[Pixel coordinate grounding data]
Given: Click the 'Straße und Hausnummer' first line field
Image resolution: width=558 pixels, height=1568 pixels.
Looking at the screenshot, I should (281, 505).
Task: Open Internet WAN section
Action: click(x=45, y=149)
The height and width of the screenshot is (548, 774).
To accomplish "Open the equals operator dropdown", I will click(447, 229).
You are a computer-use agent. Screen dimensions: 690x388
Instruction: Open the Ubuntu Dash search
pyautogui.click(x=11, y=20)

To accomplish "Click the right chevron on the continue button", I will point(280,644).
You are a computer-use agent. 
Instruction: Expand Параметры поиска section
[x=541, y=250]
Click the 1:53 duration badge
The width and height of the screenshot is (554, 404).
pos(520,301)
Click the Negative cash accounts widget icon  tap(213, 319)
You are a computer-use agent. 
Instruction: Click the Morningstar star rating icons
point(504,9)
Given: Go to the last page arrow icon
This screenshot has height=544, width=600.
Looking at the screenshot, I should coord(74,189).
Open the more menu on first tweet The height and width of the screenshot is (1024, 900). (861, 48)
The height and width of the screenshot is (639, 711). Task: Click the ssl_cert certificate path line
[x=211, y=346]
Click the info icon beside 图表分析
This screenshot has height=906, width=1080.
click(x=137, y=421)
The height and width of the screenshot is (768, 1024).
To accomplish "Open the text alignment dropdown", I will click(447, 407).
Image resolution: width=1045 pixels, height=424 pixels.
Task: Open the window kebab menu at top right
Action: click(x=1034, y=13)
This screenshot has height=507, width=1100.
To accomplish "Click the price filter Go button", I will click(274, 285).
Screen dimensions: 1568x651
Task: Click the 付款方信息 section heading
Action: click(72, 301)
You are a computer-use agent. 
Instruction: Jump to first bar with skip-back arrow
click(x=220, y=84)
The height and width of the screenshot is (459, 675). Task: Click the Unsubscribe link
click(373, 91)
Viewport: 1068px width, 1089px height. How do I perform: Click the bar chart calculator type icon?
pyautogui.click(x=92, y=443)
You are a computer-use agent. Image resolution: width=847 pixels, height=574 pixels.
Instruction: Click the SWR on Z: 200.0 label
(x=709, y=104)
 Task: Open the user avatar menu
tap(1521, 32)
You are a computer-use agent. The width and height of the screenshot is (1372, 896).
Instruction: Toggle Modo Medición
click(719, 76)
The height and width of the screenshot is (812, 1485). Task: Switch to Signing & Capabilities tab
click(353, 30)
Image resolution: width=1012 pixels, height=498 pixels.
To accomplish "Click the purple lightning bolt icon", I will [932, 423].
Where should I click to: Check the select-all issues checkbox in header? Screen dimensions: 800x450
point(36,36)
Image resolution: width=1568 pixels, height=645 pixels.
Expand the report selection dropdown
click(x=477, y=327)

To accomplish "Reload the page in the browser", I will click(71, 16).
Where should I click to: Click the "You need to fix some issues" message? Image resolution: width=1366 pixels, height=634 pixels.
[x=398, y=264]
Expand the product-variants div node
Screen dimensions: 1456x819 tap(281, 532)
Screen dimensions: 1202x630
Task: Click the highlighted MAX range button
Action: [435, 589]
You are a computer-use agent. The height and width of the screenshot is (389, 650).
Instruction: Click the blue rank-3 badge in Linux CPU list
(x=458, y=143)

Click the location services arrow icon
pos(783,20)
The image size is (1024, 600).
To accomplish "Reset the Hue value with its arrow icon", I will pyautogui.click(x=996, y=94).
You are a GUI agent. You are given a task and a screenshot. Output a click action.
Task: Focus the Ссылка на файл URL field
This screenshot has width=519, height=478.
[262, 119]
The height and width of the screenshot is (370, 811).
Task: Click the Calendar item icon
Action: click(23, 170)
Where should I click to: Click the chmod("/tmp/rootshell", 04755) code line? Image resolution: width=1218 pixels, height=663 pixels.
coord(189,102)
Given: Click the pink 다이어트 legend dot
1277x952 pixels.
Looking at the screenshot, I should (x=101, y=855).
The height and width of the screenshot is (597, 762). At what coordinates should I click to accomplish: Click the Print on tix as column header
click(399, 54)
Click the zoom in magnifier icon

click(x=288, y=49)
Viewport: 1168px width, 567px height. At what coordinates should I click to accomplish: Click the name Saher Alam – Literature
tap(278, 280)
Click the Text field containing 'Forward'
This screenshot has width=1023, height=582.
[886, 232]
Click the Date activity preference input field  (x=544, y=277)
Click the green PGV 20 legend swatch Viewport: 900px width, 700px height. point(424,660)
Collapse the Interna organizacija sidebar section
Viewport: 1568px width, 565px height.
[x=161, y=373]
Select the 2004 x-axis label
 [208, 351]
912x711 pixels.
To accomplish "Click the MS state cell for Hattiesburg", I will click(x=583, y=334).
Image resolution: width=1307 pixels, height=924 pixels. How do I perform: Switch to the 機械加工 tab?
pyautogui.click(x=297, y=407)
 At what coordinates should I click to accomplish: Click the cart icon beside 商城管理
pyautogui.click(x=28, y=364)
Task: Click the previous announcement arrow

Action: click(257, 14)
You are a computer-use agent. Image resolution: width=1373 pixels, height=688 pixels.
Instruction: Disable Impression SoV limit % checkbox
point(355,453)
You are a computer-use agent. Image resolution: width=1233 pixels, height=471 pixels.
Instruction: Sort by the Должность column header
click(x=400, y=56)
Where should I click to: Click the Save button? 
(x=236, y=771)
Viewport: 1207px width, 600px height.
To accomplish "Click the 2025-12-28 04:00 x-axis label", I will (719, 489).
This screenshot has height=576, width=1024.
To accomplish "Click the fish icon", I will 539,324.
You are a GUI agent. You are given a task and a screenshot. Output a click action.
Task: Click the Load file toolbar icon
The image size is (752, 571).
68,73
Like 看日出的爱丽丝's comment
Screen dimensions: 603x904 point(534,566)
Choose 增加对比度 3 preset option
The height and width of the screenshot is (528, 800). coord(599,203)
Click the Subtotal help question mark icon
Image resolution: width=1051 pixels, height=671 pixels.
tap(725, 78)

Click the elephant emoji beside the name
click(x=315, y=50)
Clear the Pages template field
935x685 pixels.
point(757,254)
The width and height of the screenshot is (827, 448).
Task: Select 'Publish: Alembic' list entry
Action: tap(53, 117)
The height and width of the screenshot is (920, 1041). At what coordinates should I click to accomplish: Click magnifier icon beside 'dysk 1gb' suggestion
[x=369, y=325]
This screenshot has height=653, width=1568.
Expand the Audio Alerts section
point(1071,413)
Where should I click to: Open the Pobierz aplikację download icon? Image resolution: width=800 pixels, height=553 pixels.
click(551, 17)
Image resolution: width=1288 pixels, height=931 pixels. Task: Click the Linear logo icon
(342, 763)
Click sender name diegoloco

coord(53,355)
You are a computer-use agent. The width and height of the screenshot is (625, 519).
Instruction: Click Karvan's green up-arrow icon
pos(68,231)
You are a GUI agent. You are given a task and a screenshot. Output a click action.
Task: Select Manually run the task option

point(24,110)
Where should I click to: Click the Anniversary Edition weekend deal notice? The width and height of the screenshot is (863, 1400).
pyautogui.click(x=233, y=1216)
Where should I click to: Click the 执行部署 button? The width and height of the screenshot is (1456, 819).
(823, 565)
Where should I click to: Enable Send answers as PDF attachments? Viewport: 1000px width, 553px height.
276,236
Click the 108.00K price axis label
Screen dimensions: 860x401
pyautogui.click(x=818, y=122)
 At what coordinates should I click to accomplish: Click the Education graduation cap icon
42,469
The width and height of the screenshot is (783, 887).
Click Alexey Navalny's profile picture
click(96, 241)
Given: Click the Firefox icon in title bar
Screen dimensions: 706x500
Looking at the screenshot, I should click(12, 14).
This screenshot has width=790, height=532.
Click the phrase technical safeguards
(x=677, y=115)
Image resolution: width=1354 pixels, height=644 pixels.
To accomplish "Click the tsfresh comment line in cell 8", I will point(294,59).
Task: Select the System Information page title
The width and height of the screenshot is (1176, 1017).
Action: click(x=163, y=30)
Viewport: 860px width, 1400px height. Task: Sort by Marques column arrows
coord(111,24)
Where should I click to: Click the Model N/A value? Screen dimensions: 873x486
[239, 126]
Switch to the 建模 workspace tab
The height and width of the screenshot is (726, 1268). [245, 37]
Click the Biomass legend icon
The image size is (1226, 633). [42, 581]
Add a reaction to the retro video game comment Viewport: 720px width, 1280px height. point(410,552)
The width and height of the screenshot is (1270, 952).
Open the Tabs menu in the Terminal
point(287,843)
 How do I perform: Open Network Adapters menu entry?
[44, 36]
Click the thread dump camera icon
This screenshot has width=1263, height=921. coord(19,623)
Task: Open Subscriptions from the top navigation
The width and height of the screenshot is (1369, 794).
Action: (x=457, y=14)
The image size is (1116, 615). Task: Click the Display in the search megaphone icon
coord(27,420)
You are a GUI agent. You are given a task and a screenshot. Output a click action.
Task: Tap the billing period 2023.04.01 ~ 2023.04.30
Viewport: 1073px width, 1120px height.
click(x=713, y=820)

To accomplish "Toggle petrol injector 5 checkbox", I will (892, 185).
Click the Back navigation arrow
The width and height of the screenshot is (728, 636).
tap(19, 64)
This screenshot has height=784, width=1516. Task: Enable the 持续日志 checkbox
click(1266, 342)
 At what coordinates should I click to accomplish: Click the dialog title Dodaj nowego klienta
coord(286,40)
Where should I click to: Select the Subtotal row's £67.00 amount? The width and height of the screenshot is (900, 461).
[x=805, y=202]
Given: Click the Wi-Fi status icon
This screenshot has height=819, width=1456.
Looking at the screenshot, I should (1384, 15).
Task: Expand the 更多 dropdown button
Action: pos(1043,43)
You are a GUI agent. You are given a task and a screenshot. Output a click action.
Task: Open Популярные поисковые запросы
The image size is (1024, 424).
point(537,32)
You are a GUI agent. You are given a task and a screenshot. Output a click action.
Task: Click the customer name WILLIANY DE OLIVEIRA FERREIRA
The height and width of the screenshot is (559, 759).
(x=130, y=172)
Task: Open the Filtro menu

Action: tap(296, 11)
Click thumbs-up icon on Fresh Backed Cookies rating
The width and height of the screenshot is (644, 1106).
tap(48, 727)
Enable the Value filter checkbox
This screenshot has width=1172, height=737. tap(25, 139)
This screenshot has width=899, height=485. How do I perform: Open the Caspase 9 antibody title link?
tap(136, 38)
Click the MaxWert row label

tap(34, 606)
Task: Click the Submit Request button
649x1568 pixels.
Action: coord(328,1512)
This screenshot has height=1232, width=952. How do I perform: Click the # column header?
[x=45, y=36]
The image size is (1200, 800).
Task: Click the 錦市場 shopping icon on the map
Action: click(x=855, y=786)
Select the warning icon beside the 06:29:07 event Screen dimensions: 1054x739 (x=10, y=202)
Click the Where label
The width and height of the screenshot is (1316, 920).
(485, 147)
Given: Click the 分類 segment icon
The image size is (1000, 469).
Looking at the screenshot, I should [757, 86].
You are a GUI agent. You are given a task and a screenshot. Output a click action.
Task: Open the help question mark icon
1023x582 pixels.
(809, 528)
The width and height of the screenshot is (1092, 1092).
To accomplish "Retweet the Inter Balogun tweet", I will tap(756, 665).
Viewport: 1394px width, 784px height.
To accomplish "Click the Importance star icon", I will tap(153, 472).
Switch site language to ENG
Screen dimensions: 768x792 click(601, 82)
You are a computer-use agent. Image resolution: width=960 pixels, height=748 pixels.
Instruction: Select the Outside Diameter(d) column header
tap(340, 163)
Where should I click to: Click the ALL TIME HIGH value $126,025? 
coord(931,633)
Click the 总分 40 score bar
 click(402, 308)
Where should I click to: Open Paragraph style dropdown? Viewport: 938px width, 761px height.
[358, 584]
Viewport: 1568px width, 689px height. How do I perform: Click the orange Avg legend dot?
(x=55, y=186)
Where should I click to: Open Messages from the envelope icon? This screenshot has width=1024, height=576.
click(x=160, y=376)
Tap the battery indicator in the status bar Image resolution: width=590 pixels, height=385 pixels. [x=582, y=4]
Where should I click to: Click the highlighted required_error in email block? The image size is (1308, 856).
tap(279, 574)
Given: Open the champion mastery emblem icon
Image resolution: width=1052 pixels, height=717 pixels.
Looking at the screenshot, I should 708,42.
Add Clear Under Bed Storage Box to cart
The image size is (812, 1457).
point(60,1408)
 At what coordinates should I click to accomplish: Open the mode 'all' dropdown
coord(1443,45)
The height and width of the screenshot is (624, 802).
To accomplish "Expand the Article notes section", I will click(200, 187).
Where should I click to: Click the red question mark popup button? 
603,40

» **Required work**
The required output is the entries from their opening line through the line holding "The height and width of the screenshot is (548, 774).", repeated exactly, with both end lines kept.

» **Answer to this task**
Given: Click the 'Straße und Hausnummer' first line field
Image resolution: width=558 pixels, height=1568 pixels.
Looking at the screenshot, I should (281, 505).
Task: Open Internet WAN section
Action: click(x=45, y=149)
The height and width of the screenshot is (548, 774).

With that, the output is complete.